The economic news continues to be mostly positive. After a disappointing Nonfarm payrolls report in September (showing a loss of 33,000 jobs, thought to be hurricane-related), the October report was much better, with 261,000 jobs created in the month. In addition, the September report was revised upward, now showing a small gain of 18,000 jobs created. Economists still think this is a strong job market but would like to see better wage growth as it was flat for the month of October. Industrial production rebounded in September, post-hurricane Harvey. It is up 1.6 percent versus one year ago. Analysts are anticipating a surge in drilling activity in the months ahead.

Housing starts experienced a decline in September -- thought to be temporary -- mostly due to the hurricanes, which disrupted construction in the South. Builders’ confidence in the market for single family homes, rose 4 points in October.

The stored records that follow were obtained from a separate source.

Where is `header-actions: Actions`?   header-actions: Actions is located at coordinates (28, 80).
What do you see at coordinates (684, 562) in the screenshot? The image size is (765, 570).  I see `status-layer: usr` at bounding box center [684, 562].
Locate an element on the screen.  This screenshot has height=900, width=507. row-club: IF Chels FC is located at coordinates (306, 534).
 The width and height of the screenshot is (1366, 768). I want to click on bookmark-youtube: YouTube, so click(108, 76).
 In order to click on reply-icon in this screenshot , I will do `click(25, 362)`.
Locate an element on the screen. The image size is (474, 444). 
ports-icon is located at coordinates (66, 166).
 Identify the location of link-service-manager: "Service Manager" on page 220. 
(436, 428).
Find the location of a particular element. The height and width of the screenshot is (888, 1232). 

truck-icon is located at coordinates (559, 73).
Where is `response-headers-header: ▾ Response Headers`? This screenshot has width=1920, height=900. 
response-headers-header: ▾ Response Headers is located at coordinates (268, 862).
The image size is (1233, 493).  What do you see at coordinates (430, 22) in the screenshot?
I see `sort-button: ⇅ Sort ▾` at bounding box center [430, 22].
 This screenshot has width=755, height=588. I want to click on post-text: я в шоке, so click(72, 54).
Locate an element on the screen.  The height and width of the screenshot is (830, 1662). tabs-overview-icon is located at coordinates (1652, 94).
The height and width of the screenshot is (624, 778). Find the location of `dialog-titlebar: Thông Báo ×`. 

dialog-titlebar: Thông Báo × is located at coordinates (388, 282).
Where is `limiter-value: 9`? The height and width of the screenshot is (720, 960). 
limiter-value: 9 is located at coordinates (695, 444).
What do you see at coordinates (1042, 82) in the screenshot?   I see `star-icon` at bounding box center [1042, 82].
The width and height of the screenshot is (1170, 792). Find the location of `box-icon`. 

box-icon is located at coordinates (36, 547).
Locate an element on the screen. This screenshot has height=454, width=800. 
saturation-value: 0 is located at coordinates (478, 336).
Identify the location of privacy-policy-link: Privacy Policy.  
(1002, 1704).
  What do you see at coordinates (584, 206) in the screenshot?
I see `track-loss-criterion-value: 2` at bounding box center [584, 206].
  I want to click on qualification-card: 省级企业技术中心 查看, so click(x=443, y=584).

This is the strongest reading since May. We continue to see the market for new construction to be strong while seeing declines in sales of existing homes. The main reason is that there is an inventory shortage of existing homes for sale, which is driving up prices. Existing home sales prices are up 5.6% compared to last year.

The first reading on Q3 GDP was 3.0%, which was better than anticipated. Many economists thought that the hurricanes would negatively affect GDP for the quarter, but although personal consumption was down, private investment was strong. The NFIB Small Business Optimism Index dipped in September, but remains high by historical standards. Small business owners lost some of their confidence for proposed policy changes in Washington. The report also noted the hurricane relief spending should provide a significant boost next year.

The FOMC met in October and left rates unchanged, as expected. President Trump nominated current Fed Governor Jerome Powell to succeed Janet Yellen as Fed Chair. This was widely expected and thought to be the “safe choice.” Powell is expected to continue the gradual tightening policy that Yellen has been following. The odds of a December rate hike are lower after a disappointing CPI report on October 13, but most analysts are still expecting one more before year end.